§ Data records

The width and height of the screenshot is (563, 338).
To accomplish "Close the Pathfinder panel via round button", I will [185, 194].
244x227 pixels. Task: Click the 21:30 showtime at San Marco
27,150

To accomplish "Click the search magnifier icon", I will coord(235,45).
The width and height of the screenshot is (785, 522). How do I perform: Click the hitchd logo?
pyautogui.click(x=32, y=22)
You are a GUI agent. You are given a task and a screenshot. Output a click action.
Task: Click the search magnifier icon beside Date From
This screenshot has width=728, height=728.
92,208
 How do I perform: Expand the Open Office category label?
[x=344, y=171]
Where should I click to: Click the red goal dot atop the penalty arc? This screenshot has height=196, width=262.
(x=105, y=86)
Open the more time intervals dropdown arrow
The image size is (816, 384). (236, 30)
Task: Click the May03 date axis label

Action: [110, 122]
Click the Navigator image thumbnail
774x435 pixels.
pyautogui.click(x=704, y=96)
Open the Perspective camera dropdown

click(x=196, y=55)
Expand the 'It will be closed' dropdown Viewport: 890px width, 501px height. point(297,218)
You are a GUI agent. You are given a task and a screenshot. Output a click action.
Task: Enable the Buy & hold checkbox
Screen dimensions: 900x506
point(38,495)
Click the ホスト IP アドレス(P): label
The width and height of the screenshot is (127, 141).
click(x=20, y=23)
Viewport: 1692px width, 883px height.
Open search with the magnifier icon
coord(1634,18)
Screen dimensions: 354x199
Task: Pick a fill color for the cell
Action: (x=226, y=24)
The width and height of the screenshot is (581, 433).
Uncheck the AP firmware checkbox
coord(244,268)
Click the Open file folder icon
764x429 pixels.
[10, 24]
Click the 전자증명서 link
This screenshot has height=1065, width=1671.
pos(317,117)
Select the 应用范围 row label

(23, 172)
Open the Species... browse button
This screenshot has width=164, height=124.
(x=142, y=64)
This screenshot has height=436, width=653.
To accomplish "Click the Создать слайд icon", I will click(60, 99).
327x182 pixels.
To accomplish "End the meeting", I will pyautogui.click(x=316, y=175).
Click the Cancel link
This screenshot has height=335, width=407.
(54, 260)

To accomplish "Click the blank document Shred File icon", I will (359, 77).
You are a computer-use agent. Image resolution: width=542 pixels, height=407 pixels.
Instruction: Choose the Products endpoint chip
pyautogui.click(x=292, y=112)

§ Work required
Please rewrite the stretch from the start of the material through the line containing "[x=344, y=171]", changing "magnifier" to "magnifying glass" and leaving everything else as it is.

§ Full output
The width and height of the screenshot is (563, 338).
To accomplish "Close the Pathfinder panel via round button", I will [185, 194].
244x227 pixels. Task: Click the 21:30 showtime at San Marco
27,150

To accomplish "Click the search magnifying glass icon", I will coord(235,45).
The width and height of the screenshot is (785, 522). How do I perform: Click the hitchd logo?
pyautogui.click(x=32, y=22)
You are a GUI agent. You are given a task and a screenshot. Output a click action.
Task: Click the search magnifying glass icon beside Date From
This screenshot has width=728, height=728.
92,208
 How do I perform: Expand the Open Office category label?
[x=344, y=171]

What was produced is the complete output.